# Malnutrition- 1936



## scott kavanaugh (Jan 8, 2006)

e. fairbanks said:


> Has anybody else noticed that much of northern Michigan is now covered w/pine and spruce plantations ? Not good deer habitat


Ya, but we got a 1000 of the happiest /fattest warblers your ever not gonna see.


----------



## Surf and Turf (Mar 26, 2008)

very true fairbanks, but there is much more. Today a wood cutting crew can clear cut 40 acreas in 6 days. Popolar trees used to be every where, now the industry is calling for hardwood and pine. For example, in the UP after a parcel is clear cut it comes back, just when the regrowth becomes good browse for the deer, it get sprayed, killed, then replanted into pines. Adequit cover, but poor norishment for the deer. We have so little wild country today. There are roads every where. As the state has grown with industry, the deer have lost more and more habitat. I agree that in some areas there are to many deer. In some areas we have run the deer out because we have destoyed their habitat. The only savior that they have is the vast areas of farmland. No matter how low we depleat our herd, farmland will have deer near around it. That is how they have adapted to the change in habitat. IMO


----------



## sagittarius (Jun 2, 2004)

http://ww2.dnr.state.mi.us/publications/pdfs/HuntingWildlifeHabitat/Reports/WLD-library/800-899/807.pdf.

As the original old growth forests were logged off, the deer herd spread north, and populations exploded with the new abundance of browse. As this browse matured, the deer population had less and less winter forage and thousands starved. Exact same thing happended in Wisconsin, 10-20 years after Michigan. Problem was, back then, you could not convince the public to legally shoot does to lower the population .... as thousands of deer were starving each winter. 
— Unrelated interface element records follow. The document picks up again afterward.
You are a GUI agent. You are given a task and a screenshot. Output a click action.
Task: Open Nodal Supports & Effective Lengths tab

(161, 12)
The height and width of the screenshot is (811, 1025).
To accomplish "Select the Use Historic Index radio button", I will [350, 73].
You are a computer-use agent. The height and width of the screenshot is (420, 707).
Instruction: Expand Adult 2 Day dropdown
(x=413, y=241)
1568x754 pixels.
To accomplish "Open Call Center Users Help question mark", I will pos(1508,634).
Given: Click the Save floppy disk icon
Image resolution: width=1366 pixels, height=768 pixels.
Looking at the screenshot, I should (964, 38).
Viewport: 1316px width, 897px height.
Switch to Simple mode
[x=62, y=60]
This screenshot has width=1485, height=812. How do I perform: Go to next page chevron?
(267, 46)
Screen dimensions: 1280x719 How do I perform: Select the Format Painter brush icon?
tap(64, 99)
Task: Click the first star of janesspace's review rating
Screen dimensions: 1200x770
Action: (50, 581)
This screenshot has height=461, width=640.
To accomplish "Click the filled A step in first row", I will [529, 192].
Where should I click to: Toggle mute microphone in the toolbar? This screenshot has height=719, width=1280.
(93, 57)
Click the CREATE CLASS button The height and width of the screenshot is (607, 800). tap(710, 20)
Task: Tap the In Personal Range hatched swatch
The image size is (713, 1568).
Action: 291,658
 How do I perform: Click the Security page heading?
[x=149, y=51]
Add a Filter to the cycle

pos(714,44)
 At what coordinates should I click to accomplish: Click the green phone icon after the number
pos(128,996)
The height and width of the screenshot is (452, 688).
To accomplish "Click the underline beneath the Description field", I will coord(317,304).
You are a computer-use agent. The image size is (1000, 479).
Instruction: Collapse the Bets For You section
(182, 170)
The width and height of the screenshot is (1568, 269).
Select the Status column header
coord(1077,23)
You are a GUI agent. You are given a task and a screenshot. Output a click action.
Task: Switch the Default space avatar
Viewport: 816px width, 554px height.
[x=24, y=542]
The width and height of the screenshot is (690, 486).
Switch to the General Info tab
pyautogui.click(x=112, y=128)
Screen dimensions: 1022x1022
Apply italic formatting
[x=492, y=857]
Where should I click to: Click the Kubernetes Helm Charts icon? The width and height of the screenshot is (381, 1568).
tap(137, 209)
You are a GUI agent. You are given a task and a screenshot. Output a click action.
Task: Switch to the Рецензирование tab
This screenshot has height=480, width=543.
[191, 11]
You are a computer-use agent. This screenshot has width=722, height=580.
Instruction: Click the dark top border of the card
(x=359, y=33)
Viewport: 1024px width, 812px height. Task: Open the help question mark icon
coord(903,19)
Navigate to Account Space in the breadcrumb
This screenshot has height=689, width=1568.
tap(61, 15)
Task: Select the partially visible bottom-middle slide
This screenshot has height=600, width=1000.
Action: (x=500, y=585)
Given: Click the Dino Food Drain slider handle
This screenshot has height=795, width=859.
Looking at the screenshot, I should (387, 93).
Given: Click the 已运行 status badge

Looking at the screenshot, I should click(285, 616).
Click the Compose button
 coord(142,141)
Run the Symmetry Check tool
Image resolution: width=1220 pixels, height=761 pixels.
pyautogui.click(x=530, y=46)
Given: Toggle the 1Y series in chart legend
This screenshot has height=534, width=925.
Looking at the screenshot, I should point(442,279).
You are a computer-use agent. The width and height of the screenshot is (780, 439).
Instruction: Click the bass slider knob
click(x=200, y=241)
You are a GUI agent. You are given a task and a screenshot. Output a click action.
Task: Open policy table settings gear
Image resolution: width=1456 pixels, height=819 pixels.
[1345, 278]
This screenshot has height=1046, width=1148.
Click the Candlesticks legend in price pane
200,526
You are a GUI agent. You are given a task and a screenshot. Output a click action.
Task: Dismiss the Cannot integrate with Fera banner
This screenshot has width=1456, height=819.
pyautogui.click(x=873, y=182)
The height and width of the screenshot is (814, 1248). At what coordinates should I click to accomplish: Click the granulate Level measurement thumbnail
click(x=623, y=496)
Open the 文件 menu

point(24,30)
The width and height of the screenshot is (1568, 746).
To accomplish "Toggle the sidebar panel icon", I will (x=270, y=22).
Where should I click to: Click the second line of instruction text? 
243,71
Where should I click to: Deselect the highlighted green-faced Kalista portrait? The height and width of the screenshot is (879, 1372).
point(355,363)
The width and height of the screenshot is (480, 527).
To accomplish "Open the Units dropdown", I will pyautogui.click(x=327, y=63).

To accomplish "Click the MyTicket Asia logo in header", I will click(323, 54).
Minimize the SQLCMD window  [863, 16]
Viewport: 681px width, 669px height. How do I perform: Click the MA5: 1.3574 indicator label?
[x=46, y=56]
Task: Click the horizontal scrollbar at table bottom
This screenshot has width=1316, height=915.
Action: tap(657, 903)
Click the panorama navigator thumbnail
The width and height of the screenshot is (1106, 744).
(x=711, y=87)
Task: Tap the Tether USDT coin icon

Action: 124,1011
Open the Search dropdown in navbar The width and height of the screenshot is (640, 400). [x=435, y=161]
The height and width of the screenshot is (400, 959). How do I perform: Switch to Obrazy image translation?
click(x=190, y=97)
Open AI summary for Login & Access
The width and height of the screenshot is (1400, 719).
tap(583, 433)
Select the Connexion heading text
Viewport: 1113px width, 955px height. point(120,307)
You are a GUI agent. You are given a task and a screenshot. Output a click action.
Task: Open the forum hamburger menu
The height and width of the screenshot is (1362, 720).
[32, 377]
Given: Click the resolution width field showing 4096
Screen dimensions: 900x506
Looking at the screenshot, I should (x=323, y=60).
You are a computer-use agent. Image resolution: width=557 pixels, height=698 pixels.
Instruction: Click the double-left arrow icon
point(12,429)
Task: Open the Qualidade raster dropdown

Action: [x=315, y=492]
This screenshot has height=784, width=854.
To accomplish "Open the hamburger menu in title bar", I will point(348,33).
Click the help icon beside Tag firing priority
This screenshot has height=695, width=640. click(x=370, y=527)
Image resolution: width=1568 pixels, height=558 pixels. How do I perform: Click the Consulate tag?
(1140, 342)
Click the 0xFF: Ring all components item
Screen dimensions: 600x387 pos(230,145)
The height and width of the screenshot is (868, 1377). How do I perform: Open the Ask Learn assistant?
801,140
The Aldo Leopold quote below was made as dead deer were being autopsied in a deer yard in March. Bone marrow was examined to confirm starvation. Local county officials and the press were taken into the field to observe the results and help educate the public.


----------



## e. fairbanks (Dec 6, 2007)

Our privately owned cervid operations (deer/elk farms) are included in Michigans Right to Farm Act. The deer/elk on these farms are classed as livestock. If the animals on one of these facilities were malnourished and starving (THERE WAS NO MENTION OF THIS HAPPENING ON THE DNR'S SURVEY) the owner could be prosecuted for cruelty to animals.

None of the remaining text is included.